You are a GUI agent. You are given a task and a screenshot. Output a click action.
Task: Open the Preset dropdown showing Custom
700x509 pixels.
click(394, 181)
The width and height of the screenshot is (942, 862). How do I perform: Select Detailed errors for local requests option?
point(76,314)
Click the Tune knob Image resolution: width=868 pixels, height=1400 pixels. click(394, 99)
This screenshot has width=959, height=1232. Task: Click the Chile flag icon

---------------

Please write out, exactly as they appear, the line that contains "Task: Open the Preset dropdown showing Custom" and every line after it up to the end of the entries above, and no others.

Task: Open the Preset dropdown showing Custom
700x509 pixels.
click(394, 181)
The width and height of the screenshot is (942, 862). How do I perform: Select Detailed errors for local requests option?
point(76,314)
Click the Tune knob Image resolution: width=868 pixels, height=1400 pixels. click(394, 99)
This screenshot has width=959, height=1232. Task: Click the Chile flag icon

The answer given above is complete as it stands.